Why a Plan Based on Average Velocity Will Fail?
… on average and what should we do differently.
We've all seen the behavior. We learned that we should provide “ranges” of velocities when trying to forecast what is happening in the next Release. For a while we start out with good intentions. We use an average, and we use a “recent” minimum and maximum to frame what might happen in the future.
Then things change. We look at the “minimum” number and say to ourselves “well that number really doesn't make sense because no one is expecting the team(s) to operate so poorly again.” The same is true for the maximum number - no one believes it. We then decide that perhaps the average is the best indicator of what is going on.
So we plan to an average of recent velocities. This is where we start to see bad behaviors. Since we have a number that our plan is based on, we worry when the team doesn't do that number of points in the Sprint and decide to that we need to take action. In this way the “average” velocity becomes a target for the team. The team is seen as being “good” when they get more than the target, and “bad” when they do less.
Here's the what makes that thinking strange. When we have a plan based on averages, by definition we should expect the team to miss the velocity at least half the time. Think about it. An average basically means that 50% of the velocities this team will have are higher than the average (our “good” sprints) and 50% are lower (our “bad” sprints). This means we are rating teams as good or bad even though we should be expecting exactly what we see by good or bad luck alone, luck which the team can do nothing to control. Worse than that, our plan probably won't work out either.
Sam Savage called this the “Flaw of Averages”. It basically says that “a plan based on averages will fail, on average.”
The problem comes from our original thinking process. When we said “the team won't operate at this minimal pace again” we've actually throw away the data that said the team actually did operate at this pace, at least one time. Rather than throwing this information away, we should be using it. How do we use this information but give it the appropriate (rare) weight that?
Lets try working through an example. Say the velocity history of a team over the past 6 sprints is 20, 25, 23, 15, 30, and 27. We can say, based on this data that the worst this team could perform for the next 4 sprints is 4 times lowest number (15) for a total 60 points delivered. Again, we don't think this is likely, but it is possible. We can say the best this team could perform for the next 4 sprints is 4 times the highest number (30) for a total of 120 points delivered. Again not likely, but possible. The average of this sequence is 23.3 points which after 4 sprints would give a total of ~93 points delivered.

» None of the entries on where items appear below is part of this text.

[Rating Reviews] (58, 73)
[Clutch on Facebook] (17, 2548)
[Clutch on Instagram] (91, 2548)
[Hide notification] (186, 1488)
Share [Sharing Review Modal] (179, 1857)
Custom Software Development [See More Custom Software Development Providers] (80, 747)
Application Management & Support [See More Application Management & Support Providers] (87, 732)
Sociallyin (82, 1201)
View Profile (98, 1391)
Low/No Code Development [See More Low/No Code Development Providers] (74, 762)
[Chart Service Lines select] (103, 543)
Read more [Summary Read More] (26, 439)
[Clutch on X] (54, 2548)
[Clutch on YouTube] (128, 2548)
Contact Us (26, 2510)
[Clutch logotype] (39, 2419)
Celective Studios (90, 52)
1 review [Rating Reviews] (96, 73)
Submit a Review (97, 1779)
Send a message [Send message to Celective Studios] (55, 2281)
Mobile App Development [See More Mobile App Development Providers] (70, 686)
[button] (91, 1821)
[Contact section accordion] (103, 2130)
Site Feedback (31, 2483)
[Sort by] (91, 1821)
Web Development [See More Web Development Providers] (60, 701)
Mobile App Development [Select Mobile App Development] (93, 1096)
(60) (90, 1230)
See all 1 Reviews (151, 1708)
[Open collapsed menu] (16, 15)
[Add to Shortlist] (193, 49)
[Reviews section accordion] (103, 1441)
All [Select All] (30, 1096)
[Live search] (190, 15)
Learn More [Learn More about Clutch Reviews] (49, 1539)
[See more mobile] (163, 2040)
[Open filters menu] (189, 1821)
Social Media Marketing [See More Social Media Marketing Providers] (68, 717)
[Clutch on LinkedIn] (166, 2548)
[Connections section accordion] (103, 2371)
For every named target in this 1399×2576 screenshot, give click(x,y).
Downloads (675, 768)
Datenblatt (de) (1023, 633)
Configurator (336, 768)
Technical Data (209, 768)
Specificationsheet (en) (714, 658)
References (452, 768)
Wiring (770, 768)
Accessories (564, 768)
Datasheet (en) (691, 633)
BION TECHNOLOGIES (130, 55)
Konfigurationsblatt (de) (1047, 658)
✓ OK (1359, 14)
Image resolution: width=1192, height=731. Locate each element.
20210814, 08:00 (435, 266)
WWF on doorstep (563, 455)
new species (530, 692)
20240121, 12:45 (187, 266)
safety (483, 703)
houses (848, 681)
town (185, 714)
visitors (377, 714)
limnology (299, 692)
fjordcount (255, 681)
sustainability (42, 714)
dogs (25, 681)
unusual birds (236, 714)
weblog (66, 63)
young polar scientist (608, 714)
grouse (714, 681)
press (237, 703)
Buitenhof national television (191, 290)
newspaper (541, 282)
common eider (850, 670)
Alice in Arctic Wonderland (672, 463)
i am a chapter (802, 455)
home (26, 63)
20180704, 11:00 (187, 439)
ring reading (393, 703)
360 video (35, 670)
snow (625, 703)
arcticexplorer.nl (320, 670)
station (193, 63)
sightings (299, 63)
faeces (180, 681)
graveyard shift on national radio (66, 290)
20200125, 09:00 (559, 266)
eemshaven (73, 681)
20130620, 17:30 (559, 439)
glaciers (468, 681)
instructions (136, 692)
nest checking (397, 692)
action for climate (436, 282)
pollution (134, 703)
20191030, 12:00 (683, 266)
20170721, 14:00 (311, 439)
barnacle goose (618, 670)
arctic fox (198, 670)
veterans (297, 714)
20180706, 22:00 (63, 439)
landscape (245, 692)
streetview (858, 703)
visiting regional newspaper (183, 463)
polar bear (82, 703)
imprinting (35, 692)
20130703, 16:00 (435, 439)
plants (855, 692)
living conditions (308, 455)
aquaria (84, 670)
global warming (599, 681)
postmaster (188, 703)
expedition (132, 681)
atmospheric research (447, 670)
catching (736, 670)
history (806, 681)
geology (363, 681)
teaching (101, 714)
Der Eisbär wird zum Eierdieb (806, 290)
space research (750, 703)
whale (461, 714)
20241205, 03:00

To get a more realistic forecast, what we really want to know is how many points the team will deliver in the next 4 sprints with (say) an 85% chance, not the around 50% chance the average gives us. How do we get to this 85% chance? What we can do is run through the same exercise that we have been doing, randomly selecting a velocity from the list of velocities we already have. So the next time we do this we might select a sequence of 20, 15, 20 and 15 for a total of 70 points delivered. Crappy sequence, but also possible based on the data we have. Another time we do the process and we get 30, 27, 23, and 27 for a total of 107 points delivered. The team's on fire, right! Not really, as the chance of this sequence is just as high as the crappy one above and could be due to good luck alone. Another time we get a different sequence, and another time and another time …
Each of these represents a possible future velocity history for the team. If we want to know the velocity a team will produce after 4 sprints, we run this process of generating a random sequence 500 times (say) and then see what velocity is produced by 85% of the runs.
OK, I hear what you are saying. Really? 500 times you want me to run this. And for every time I want to make a forecast. You've got to be kidding! Here is the good news. You can do it in a spreadsheet. Even better, Troy Magennis at Focused Objective has already created a spreadsheet for you called “Throughput Forecasting Tool” at “Sim Resources”.
When I enter the original sequence data into the spreadsheet, I get the following information:
You can see that the forecast says that we get 93 points if we are interested in a 50% chance of meeting our forecast plan (just like we said the average represented above). If you want an 85% chance of having a forecast plan come in, then you should use 83 as the number of points you expect to get in the next 4 sprints (weeks equated to sprints in this case).
Some of you will recognize this kind of analysis. Its called a “Monte Carlo Simulation”. It was invented in the 1940's to forecast aspects of the nuclear weapons program at Los Alamos. Since then it has been used in all kinds of situations where you want to forecast what might happen based on data you already have.
And it can be applied in situations where we want to improve our delivery forecasts as well. If you are interested in answering other questions about the future, Troy provides other tools as well.